Computational Biology and Bioinformatics

Ziv Bar-Joseph
Dr. Bar-Joseph's primary research is in computational and systems biology. Machine learning and statistical algorithms are used to study time series expression experiments and to combine high throughput biological data sources to model biological networks.

Dannie Durand
The Durand group works in comparative genomics, focussing on the evolution of genome organization and functional diversity in vertebrates.

Christopher Langmead
The Langmead laboratory's interests encompass the areas of structural and temporal phenomena in biological systems. Projects range from new techniques for problems in structural biology to modeling of the 3D growth of brain tumors.

Jonathan Minden
A major objective in the Minden laboratory is developing new tools for comparative proteomics. An important aspect of this proteomics work is to develop automated image analysis software to detect and rank protein changes during development and disease.

Robert F. Murphy
Computational cell biology projects in the Murphy laboratory include using computational approaches to analyze the patterns of proteins in fluorescence microscope images to create self-populating knowledge bases and models of protein subcellular location.

Gordon S. Rule
Computational interests in the Rule laboratory include developing methods for the rapid assignment of NMR spectral peaks and, in collaboration with Dr.
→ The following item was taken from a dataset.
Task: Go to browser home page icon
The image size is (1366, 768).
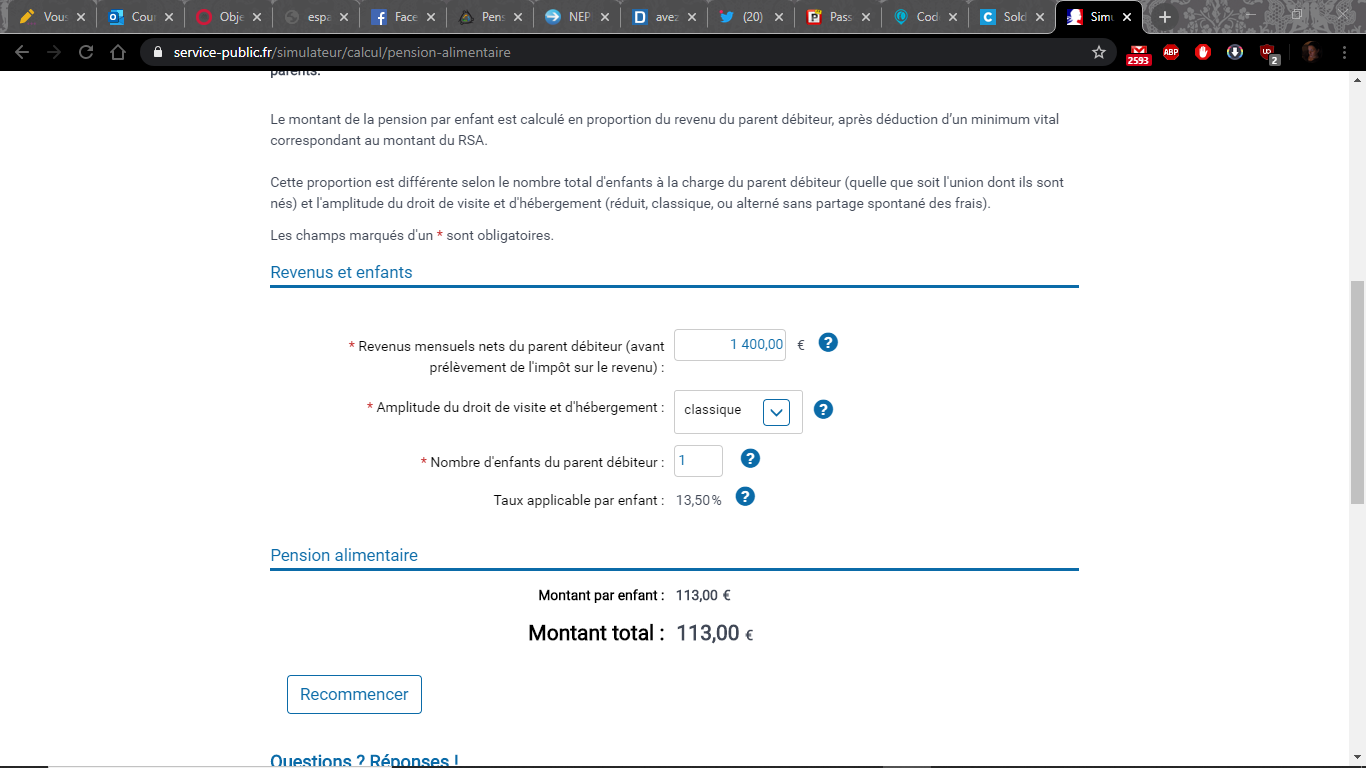Action: (118, 52)

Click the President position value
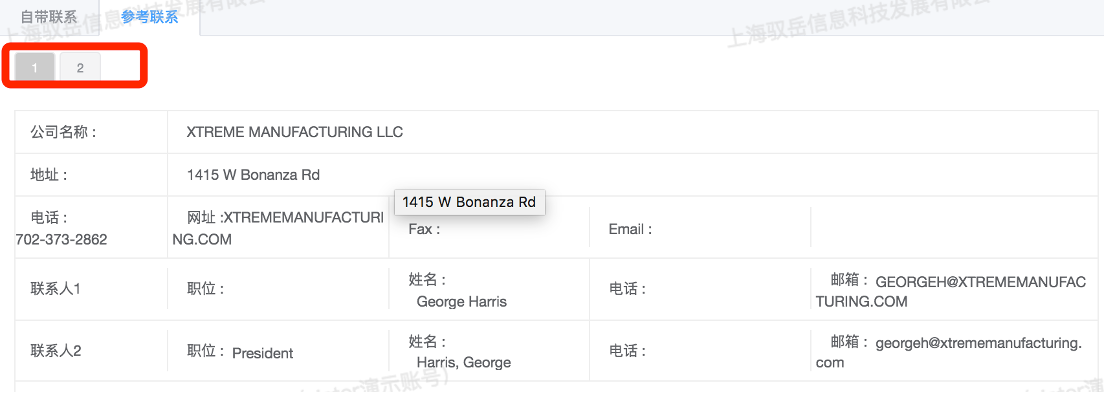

Michael Erdmann of the Computer Science Department, developing geometric methods to detect structural homologies in proteins from NMR data.

Russell Schwartz
The development of modeling and simulation techniques for studying self-assembly systems, as well as methods for analyzing and applying genome polymorphism data are a primary area of interest in the Schwartz laboratory.

Nathan N. Urban
In the Urban laboratory, researchers develop highly reduced and highly detailed models of single neurons and neuronal circuits to understand how the properties of these cells and circuits contribute to the generation of phenomena such as oscillations, synchrony and other complex dynamical behaviors.

Eric Xing
Eric Xing developes statistical models and machine learning algorithms for biological network inference and characterization, cis-regulatory module decoding, regulatory evolution modeling, quantitative trait locus mapping, genome polymorphism patterning, and population genetic analysis. He is also applying these quantitative approaches to investigate the mechanisms of breast cancer development and metazoan morphagenesis.